- laurabalgari
On Holistic Parenting
Updated: May 2, 2022
How do you want to welcome your child into the world? What are the concepts you cherish and the connections you wish to impart to your new baby? How do you want to parent differently than you were parented?
If you're reading this blog, you've probably already answered and planned for similar questions on your child birthing experience. While we can't always tailor each of these first experiences as a new parent, we can plan some guidelines for how we welcome our children into our world, our family, and our culture. We can also use the opportunity of welcoming new life to learn more about ourselves, our values, and the lives of those who came before us.
Child-rearing has a way of making us look back at our own childhoods, revisiting nostalgic (and sometimes painful) memories. These are opportunities to heal ourselves, to celebrate our growth and gather the wisdom of our ancestors in raising a new generation. Raising a child will present many new questions and challenges that require us to look within ourselves and into our communities to find the answers on what to teach and how to do so.

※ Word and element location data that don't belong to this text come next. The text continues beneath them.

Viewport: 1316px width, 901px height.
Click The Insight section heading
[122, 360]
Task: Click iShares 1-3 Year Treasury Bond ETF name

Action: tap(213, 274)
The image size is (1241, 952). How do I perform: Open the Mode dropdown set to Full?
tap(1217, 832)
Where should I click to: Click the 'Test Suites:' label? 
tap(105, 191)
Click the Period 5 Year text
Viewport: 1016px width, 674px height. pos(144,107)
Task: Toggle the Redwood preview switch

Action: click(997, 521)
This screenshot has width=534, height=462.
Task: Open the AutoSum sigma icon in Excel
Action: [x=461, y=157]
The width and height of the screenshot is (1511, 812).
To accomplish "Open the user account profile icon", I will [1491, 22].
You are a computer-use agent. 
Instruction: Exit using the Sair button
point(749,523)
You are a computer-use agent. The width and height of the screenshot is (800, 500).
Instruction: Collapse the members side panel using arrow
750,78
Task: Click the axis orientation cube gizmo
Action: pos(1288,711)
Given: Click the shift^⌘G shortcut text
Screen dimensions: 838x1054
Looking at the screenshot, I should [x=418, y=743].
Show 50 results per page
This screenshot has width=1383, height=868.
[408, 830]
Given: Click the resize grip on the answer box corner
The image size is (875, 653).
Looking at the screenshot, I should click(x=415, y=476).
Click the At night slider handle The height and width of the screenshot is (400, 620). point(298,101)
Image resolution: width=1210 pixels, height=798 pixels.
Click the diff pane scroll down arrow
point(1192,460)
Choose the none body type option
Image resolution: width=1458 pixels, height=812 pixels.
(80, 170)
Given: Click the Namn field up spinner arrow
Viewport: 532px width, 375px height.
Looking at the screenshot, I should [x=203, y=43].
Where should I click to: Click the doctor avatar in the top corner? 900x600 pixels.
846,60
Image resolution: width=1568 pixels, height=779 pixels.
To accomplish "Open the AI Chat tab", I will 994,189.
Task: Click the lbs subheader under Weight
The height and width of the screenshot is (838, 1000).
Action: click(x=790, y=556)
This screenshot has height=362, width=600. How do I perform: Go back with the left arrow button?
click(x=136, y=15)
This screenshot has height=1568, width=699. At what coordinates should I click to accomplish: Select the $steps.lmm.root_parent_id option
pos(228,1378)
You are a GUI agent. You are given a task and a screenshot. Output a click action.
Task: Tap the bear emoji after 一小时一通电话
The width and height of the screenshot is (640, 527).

As you feed your child physically, I encourage you to be present in those moments of nourishment and mindful of all the ways you are providing for this new life. Breastfeeding provides so much more than caloric energy. It provides emotional sustenance for your baby, it provides mutual health benefits, it allows the physical connection that is lost after your baby is birthed and no longer inside of you. Breastfeeding can also have an effect on the epigenetics of your baby, the genetic expression that is passed down from generation to generation, which can be altered by trauma (Billiar, n.d.)
As you give of yourself physically, think of what you want to impart spiritually, emotionally, culturally. What you want to heal and what you want to grow. How do you plan to root your child to that which is most meaningful to you? This is a special opportunity to appraise your life values through the new, impressionable eyes of your little one. You get the chance to re-examine your history and build a new story with the life that has been entrusted to you.